RECORDS PROVIDED:

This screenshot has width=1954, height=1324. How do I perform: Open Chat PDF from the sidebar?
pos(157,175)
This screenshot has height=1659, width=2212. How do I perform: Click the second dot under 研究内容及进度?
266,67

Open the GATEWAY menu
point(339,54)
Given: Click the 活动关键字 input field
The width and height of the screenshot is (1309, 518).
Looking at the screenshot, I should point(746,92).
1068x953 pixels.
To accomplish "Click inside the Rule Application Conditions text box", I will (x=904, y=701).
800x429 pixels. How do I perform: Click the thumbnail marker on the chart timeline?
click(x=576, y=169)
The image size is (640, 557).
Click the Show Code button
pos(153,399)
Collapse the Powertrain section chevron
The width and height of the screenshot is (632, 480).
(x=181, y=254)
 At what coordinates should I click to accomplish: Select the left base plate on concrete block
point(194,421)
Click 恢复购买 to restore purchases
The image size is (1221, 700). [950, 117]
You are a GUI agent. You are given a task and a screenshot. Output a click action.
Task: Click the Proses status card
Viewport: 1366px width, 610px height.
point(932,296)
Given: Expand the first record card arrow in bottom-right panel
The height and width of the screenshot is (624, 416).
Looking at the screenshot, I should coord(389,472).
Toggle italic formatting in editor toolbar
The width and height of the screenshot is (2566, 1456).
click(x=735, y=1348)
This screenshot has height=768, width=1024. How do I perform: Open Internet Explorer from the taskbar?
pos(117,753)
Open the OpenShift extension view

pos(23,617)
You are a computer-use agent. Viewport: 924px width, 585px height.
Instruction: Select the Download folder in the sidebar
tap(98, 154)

TASK: Pick out every line in the entries above that contains the word "from" and copy each such line in full.

FULL ANSWER:
This screenshot has width=1954, height=1324. How do I perform: Open Chat PDF from the sidebar?
This screenshot has height=768, width=1024. How do I perform: Open Internet Explorer from the taskbar?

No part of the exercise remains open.